The fact is that this bill provides an ability to treat these people but it does not go to the question of compensation—and that is the glaring deficiency in terms of this legislation. Compensation, as we all know, has been very difficult for these victims to obtain. The digest that the Parliamentary Library put together—I do not have time to go through it, but anyone who is interested should look at it—demonstrates how difficult it is for victims to obtain proper compensation. It is very costly. There are delays with the court system, particularly at a time when they are stressed and very ill and this adds to that stress. And there is worry for their family. Why should we put them through this? And, if we are prepared to recognise that we need to treat them because we have an obligation, why shouldn’t we go the next step and deal with the compensation? That is the question I pose to the minister. The Clarke review looked at that question and recommended that we urge the government to embrace that issue. We urge the minister to look again and to go back in his files to the position that he advocated on behalf of victims in his constituency.
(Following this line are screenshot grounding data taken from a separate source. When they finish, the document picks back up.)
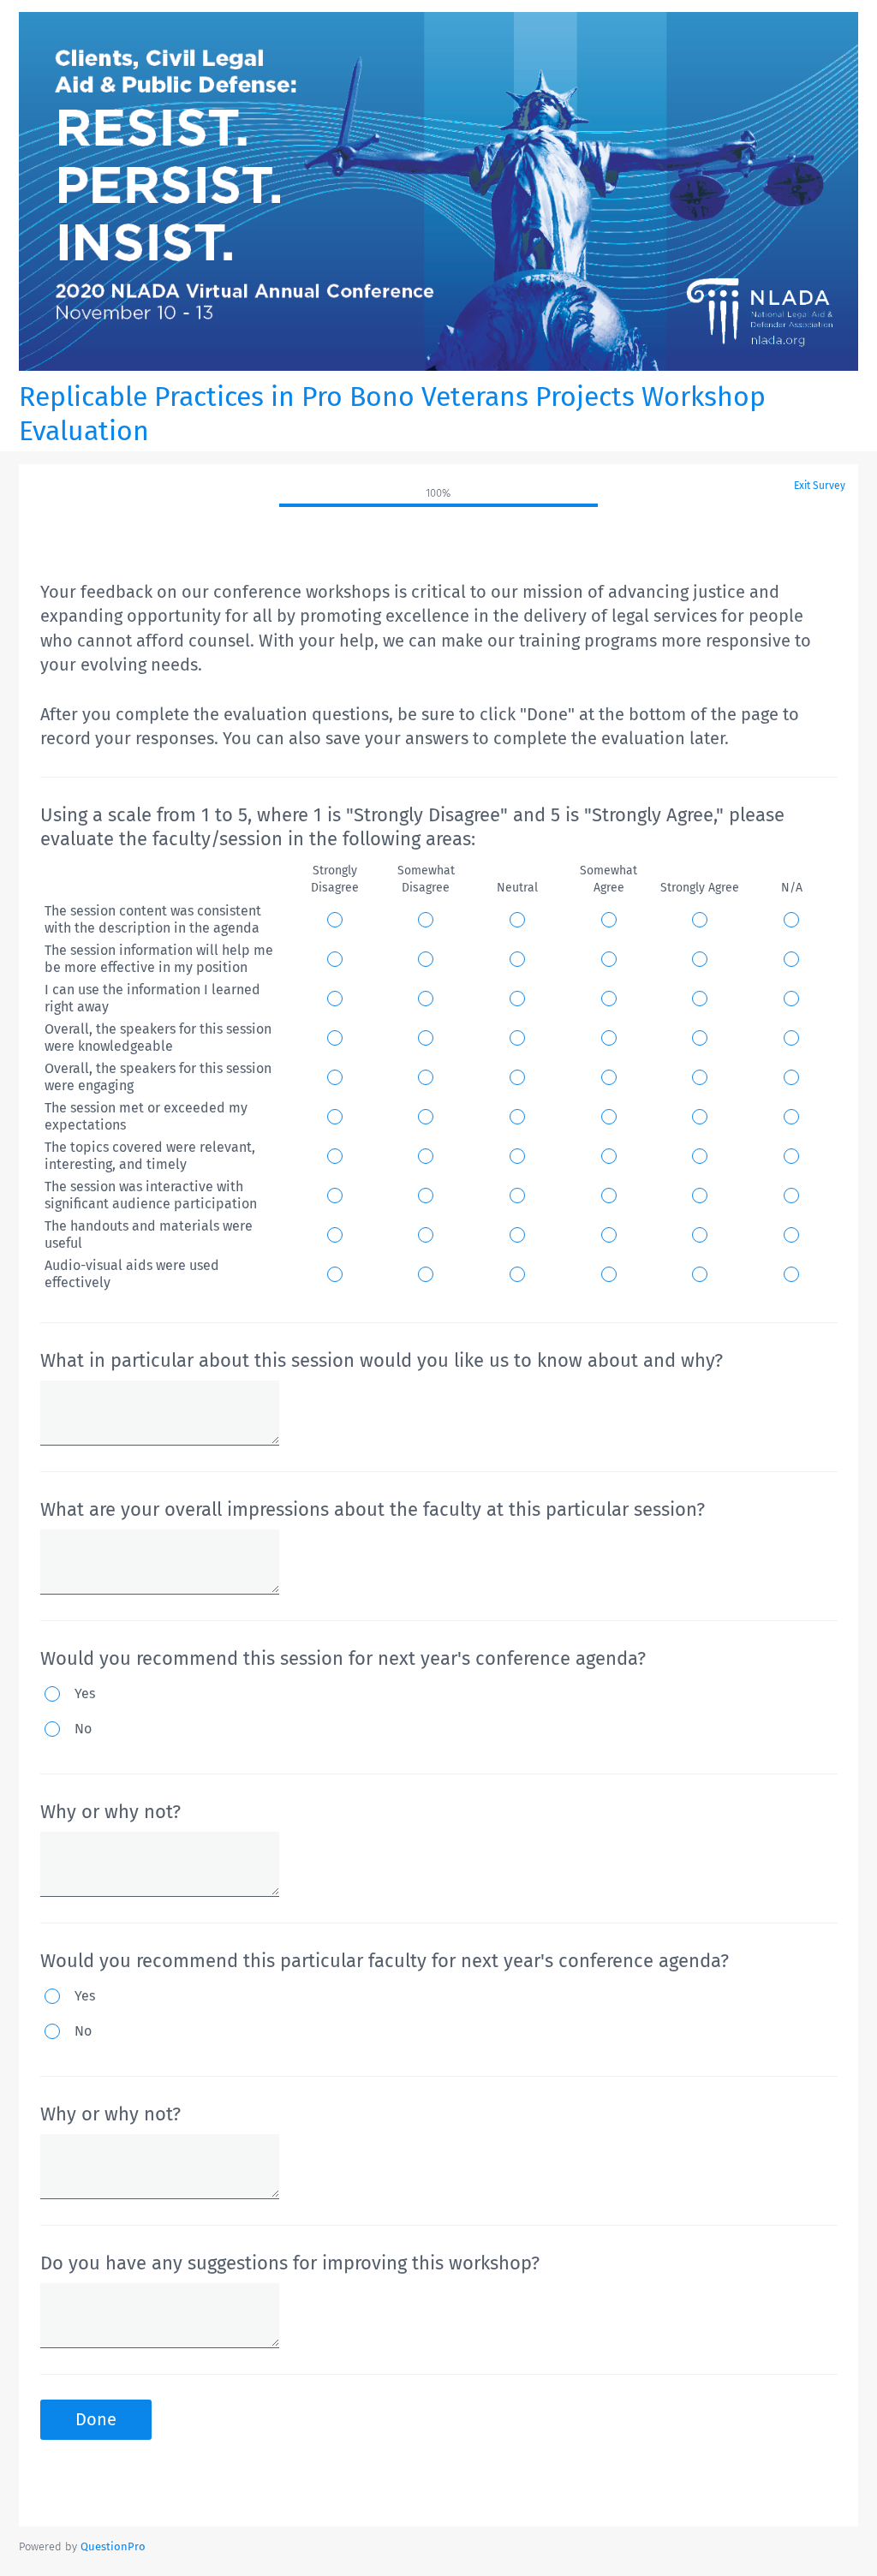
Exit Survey (819, 486)
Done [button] (95, 2419)
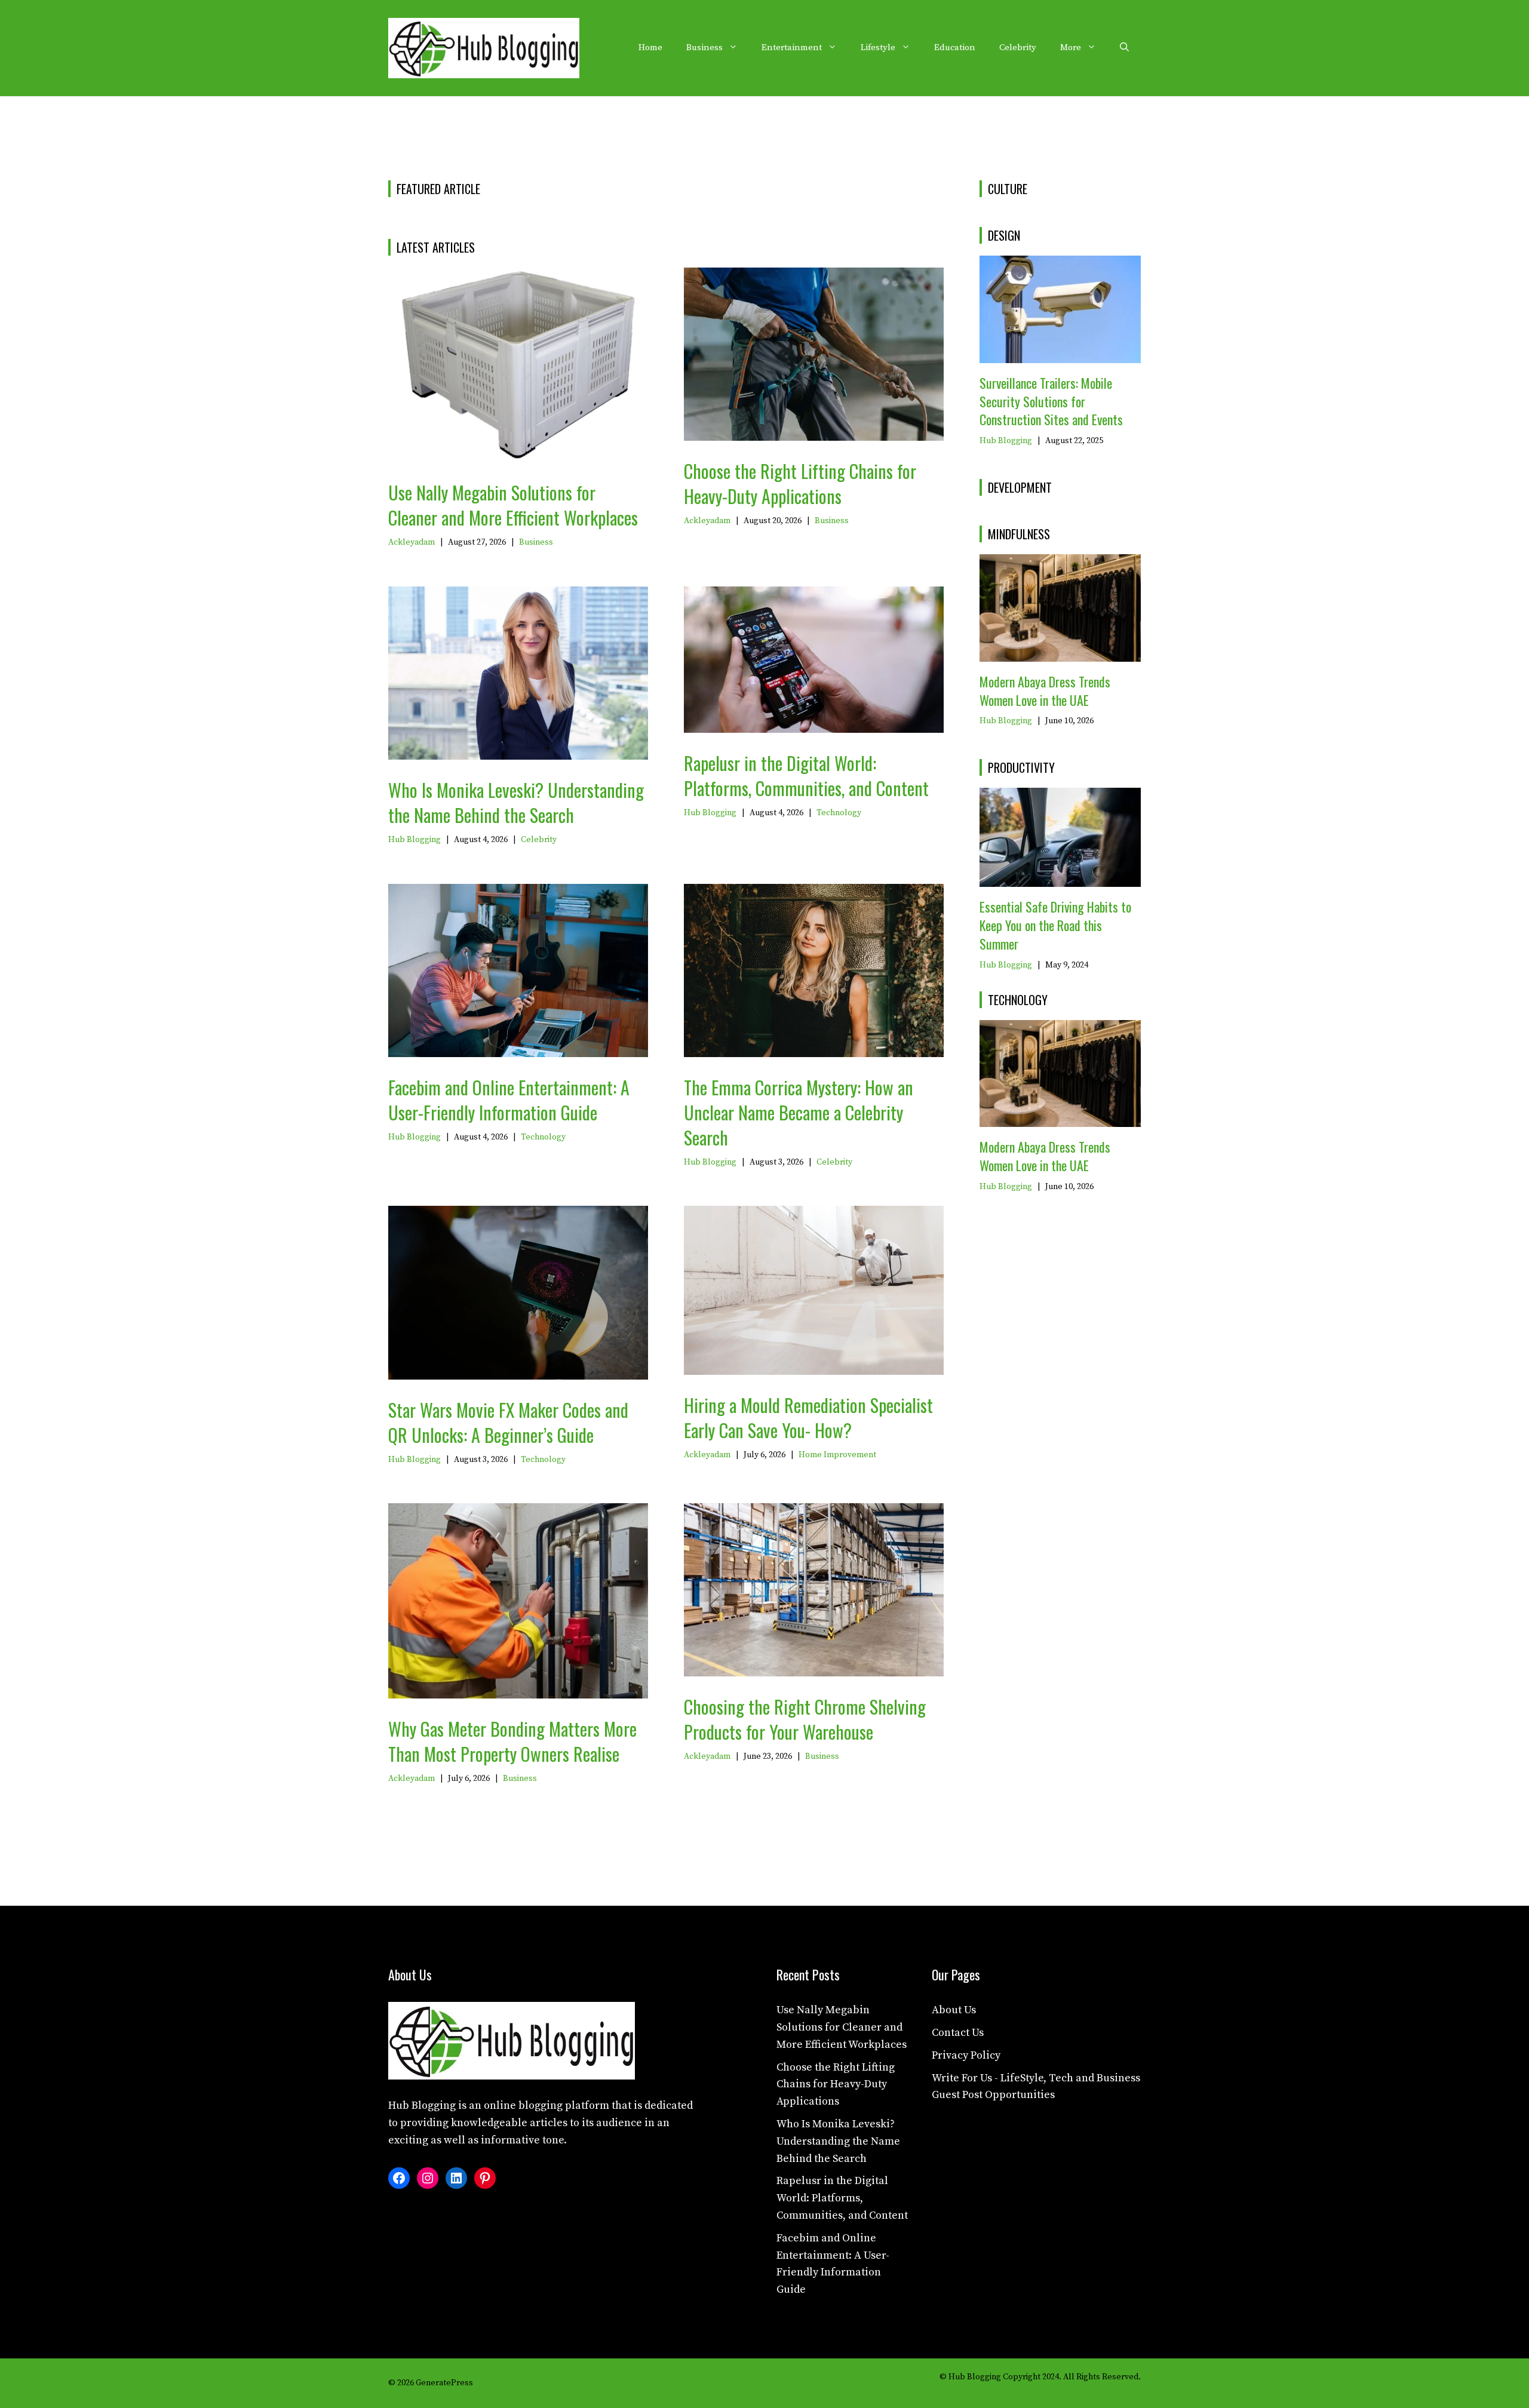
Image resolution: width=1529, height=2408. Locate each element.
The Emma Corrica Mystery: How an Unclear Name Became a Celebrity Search (798, 1112)
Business (704, 47)
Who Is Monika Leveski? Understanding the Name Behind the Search (516, 802)
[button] (1124, 48)
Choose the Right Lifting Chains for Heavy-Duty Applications (800, 483)
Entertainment (792, 47)
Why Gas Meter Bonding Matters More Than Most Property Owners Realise (512, 1741)
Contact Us (958, 2033)
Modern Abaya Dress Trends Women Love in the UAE (1045, 691)
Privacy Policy (966, 2055)
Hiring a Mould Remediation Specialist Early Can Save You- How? (808, 1417)
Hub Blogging (414, 839)
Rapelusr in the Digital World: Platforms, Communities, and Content (806, 775)
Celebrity (1017, 47)
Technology (838, 812)
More (1070, 47)
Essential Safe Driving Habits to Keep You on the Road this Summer (1055, 925)
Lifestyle (878, 47)
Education (954, 47)
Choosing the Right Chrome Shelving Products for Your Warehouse (805, 1719)
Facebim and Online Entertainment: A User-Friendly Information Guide (509, 1100)
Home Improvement (837, 1454)
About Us (954, 2010)
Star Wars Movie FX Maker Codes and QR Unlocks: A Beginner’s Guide (508, 1422)
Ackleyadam (411, 542)
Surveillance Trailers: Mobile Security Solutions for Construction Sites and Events (1051, 401)
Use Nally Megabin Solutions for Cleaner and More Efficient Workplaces (513, 505)
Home (650, 47)
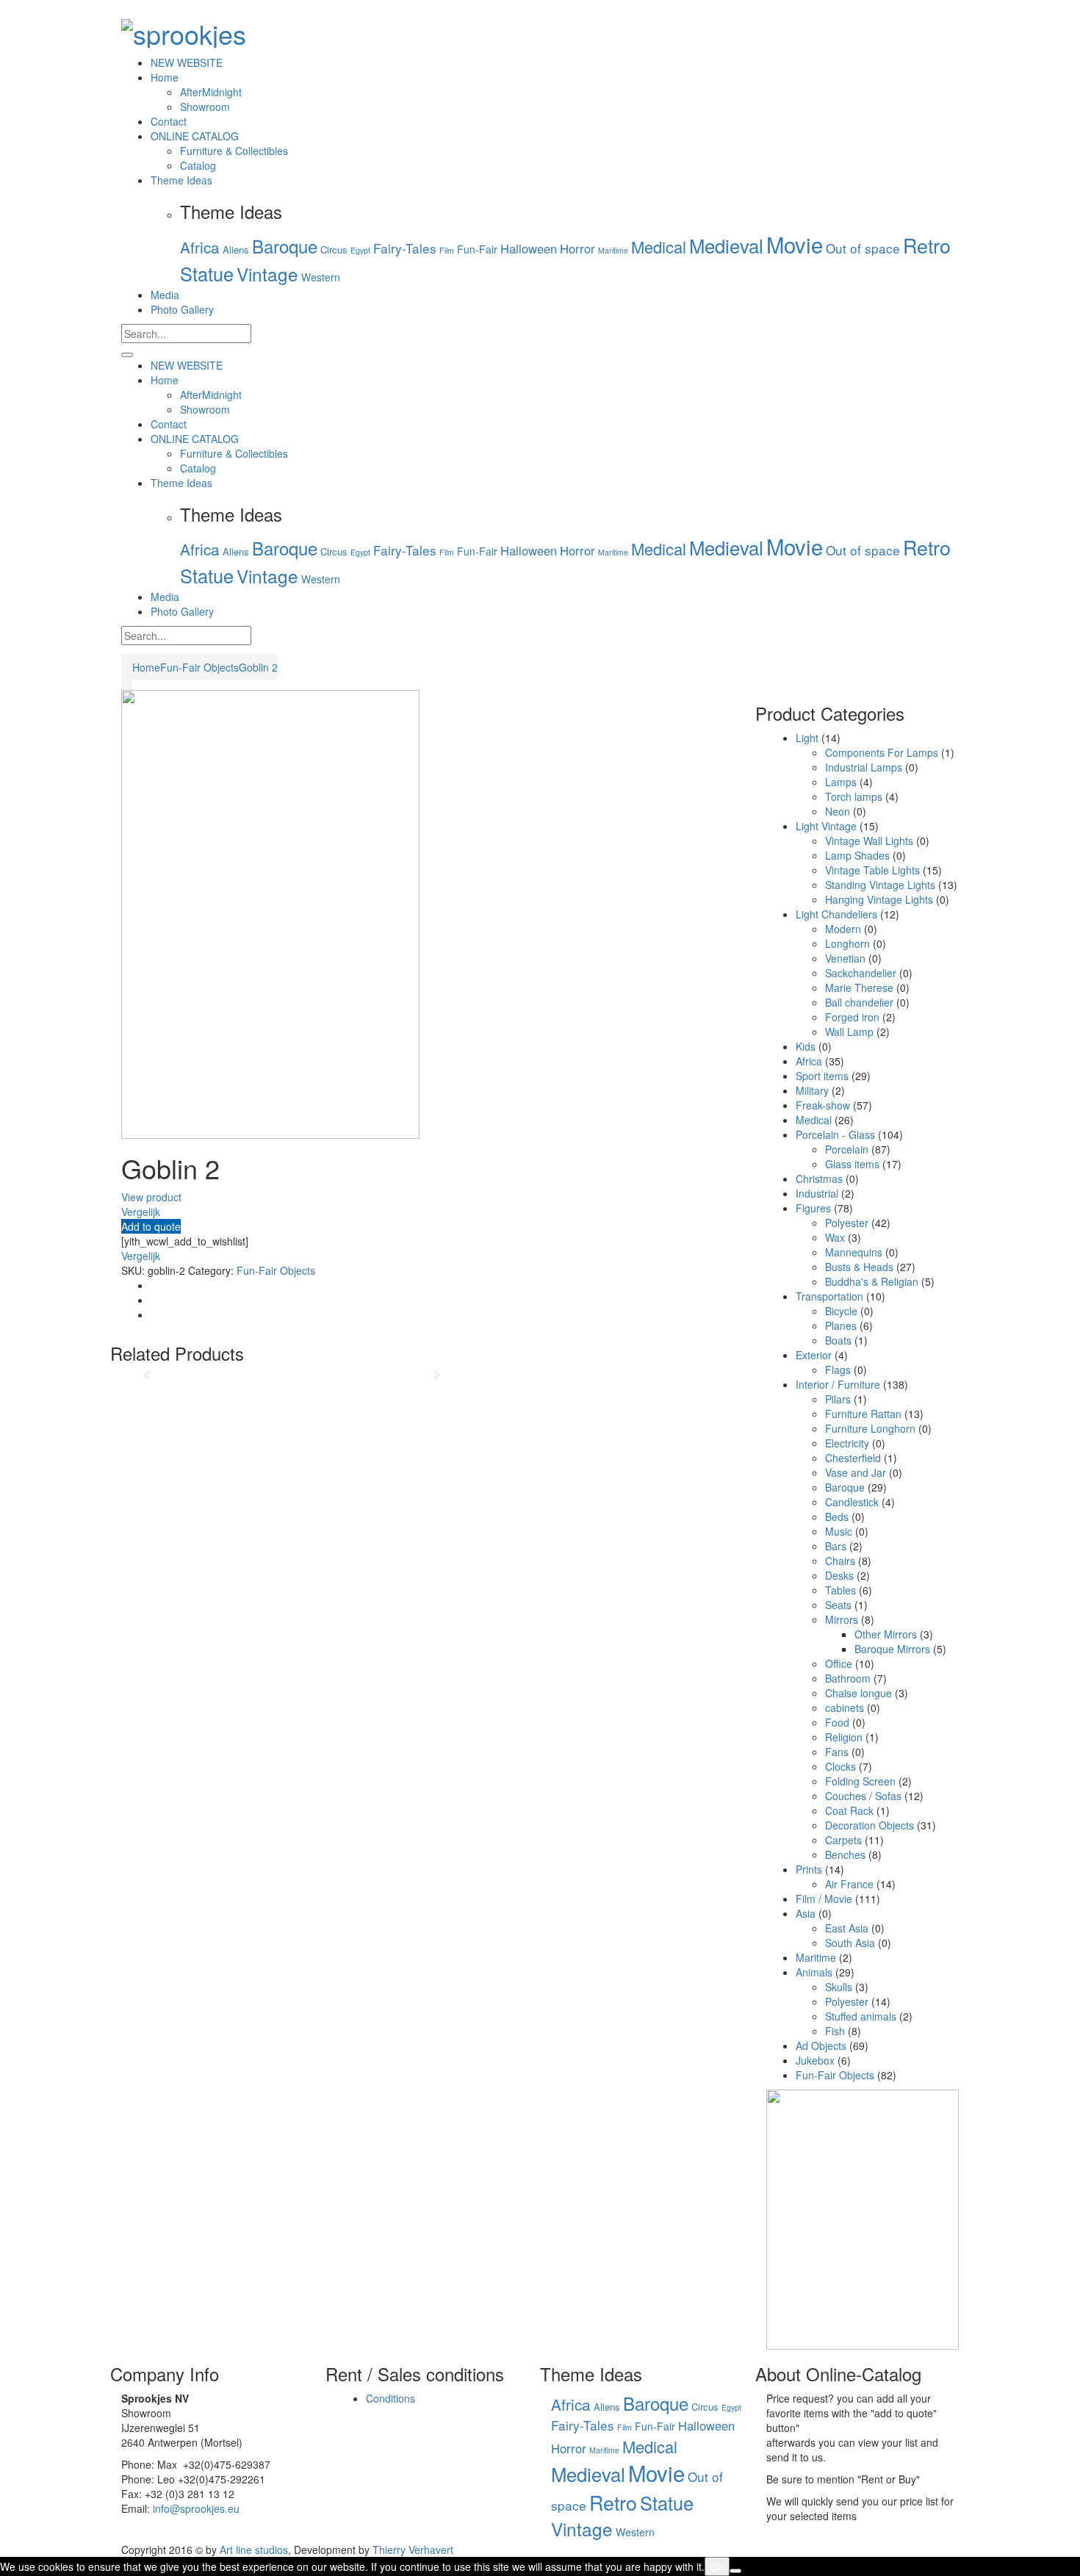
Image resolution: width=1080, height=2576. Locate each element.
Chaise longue (858, 1692)
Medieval (726, 245)
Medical (658, 246)
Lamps (841, 781)
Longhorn (847, 943)
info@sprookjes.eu (196, 2508)
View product (151, 1197)
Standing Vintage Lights (880, 884)
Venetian (845, 958)
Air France (849, 1884)
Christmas (819, 1178)
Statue (207, 273)
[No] (735, 2571)
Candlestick (852, 1501)
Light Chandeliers (836, 914)
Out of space (863, 248)
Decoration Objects (869, 1825)
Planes (841, 1325)
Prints (809, 1869)
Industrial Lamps (863, 767)
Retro (927, 245)
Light (807, 737)
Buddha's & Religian (871, 1281)
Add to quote (151, 1226)
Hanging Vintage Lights (879, 899)
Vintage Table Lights (872, 870)
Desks (839, 1575)
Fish (835, 2030)
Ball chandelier (859, 1002)
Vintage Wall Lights (869, 840)
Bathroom (848, 1678)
Just as the member for Shortland has victims in her electorate, we all have them. As there are 17,000 people at various stages, these concerns would be raised with all of us as members of parliament.

This is a question of justice. Part of that justice is being served by recognising that the government should pick up the tab for the treatment of these people for their cancers. However, we say: go the next step and adopt the recommendation of the Clarke review. In the meantime we are prepared to support this legislation, but I seriously urge the minister to reconsider and to join with us in a bipartisan way in recognising that we have an obligation to these people who served their country as they were asked to do. They did not know of the risks inherent in that service—none of us did. I think it is very interesting that in the current context, when we are all outraged about what is happening in North Korea with its detonation of further tests, we know now much more about the consequences that these things can wreak on nations, on stability—and on individuals. We have to be honest with ourselves in recognising the impact on these victims and in understanding that they performed this service not because they chose to but because they were required to. The government authorised them to perform this service and, having done that and their having suffered the consequences, we should be prepared to look after them better than this legislation does.